* [ACTIVITY]: Go over the entries below line by line, copying each one that contains the word "This".

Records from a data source
---
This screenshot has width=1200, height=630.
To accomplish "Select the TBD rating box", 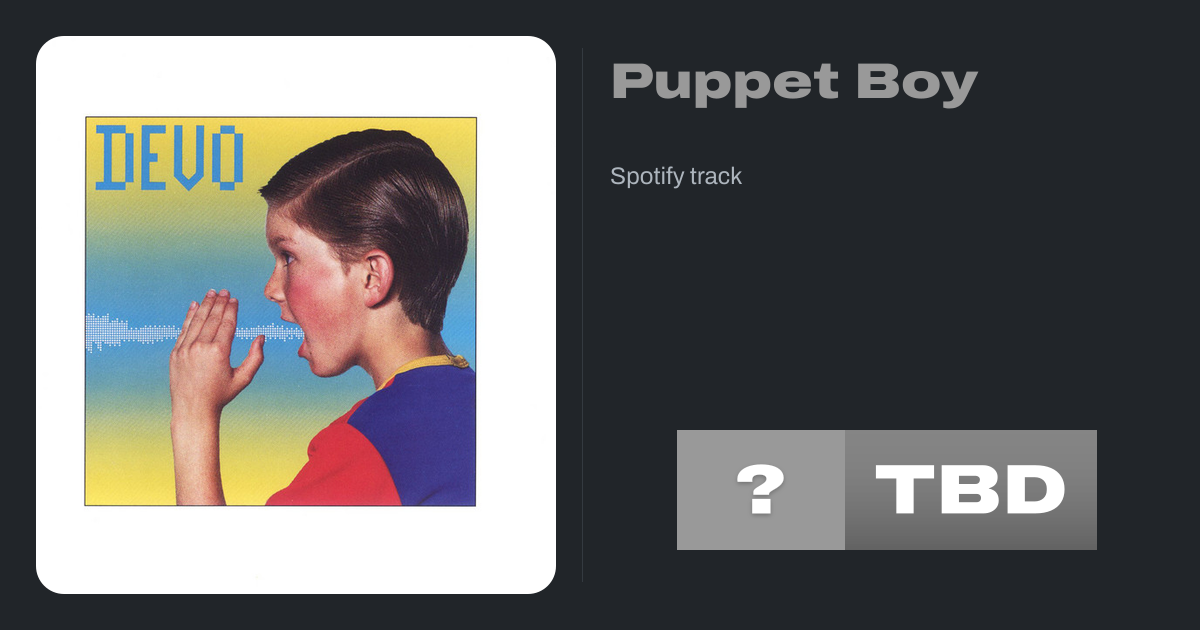I will pyautogui.click(x=971, y=490).
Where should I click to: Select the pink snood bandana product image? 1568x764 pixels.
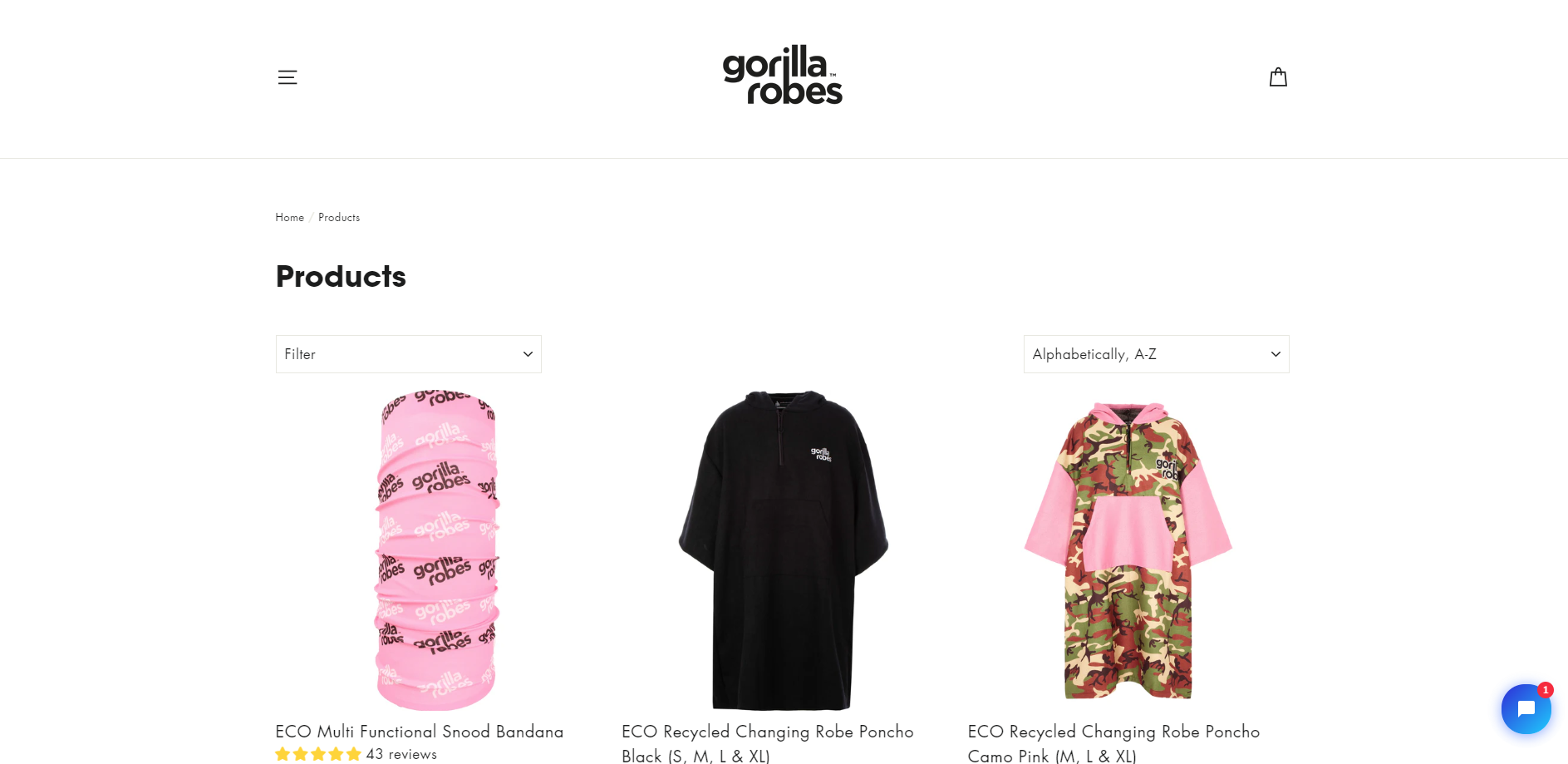click(x=437, y=550)
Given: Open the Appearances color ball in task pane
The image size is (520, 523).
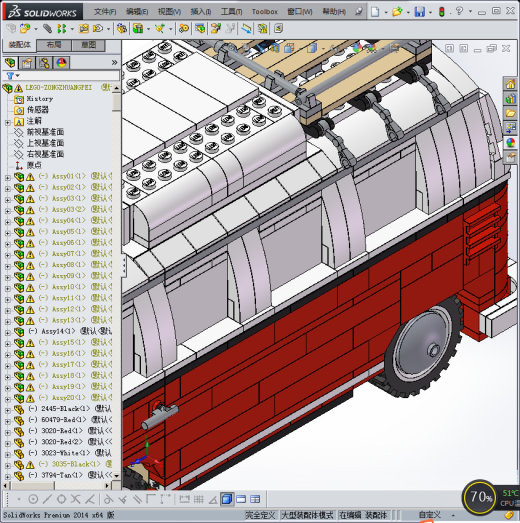Looking at the screenshot, I should click(510, 143).
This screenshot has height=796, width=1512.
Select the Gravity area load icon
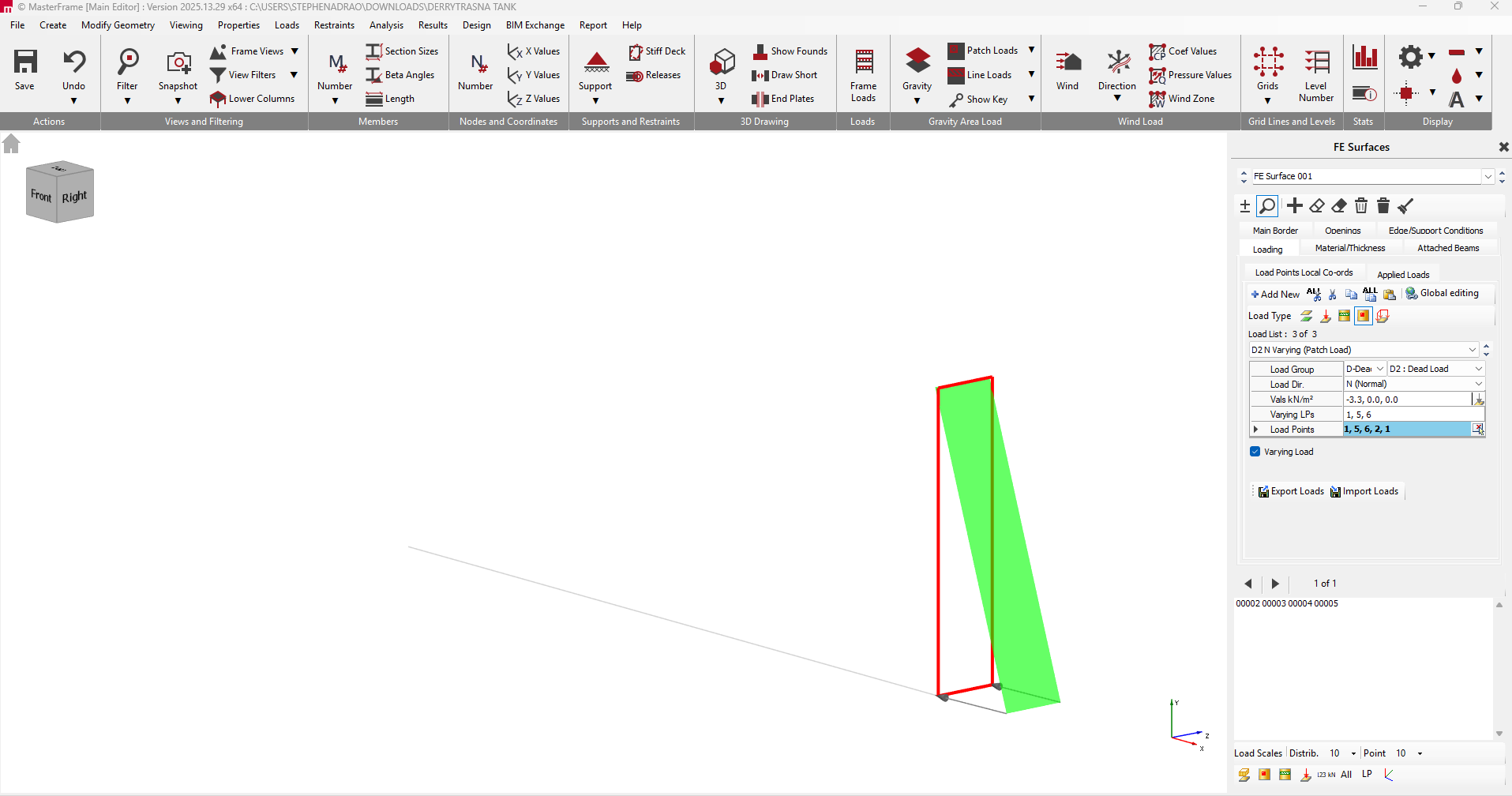tap(917, 69)
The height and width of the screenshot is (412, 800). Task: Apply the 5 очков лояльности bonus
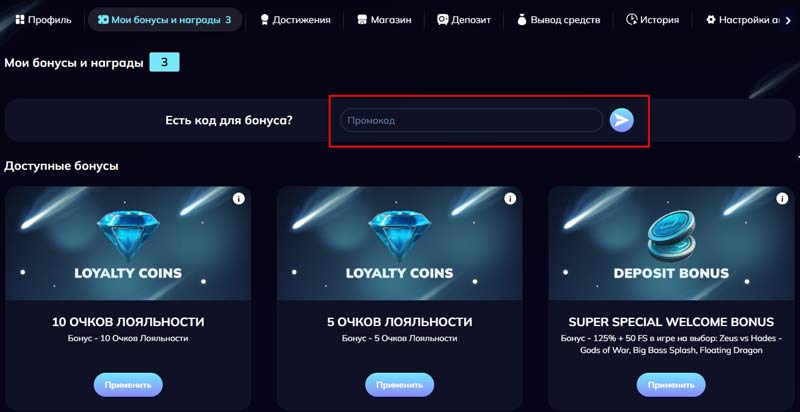(x=400, y=384)
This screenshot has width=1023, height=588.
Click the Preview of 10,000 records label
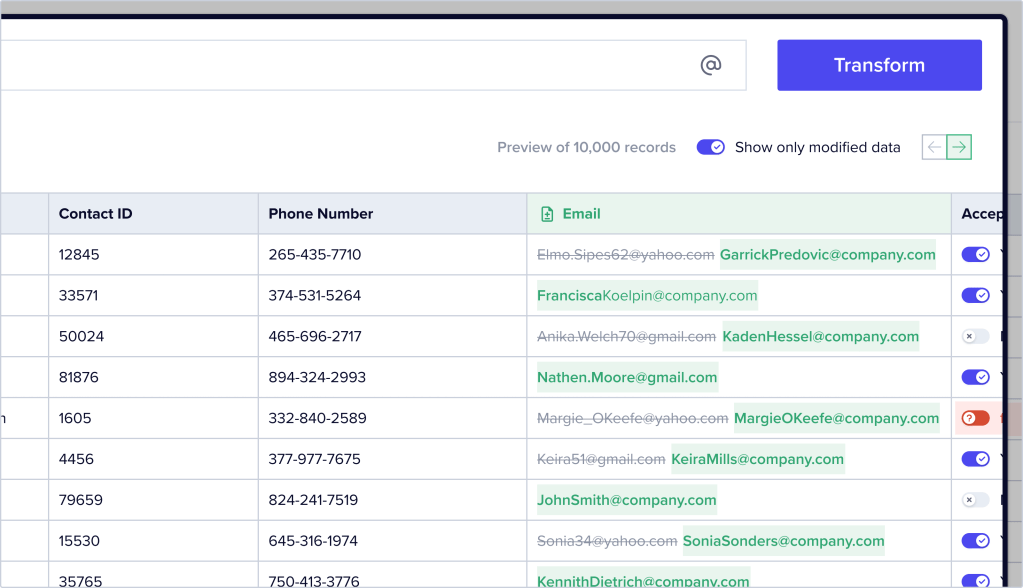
---
* [REPLY]:
This screenshot has width=1200, height=630.
This screenshot has height=796, width=1512.
This screenshot has width=1023, height=588.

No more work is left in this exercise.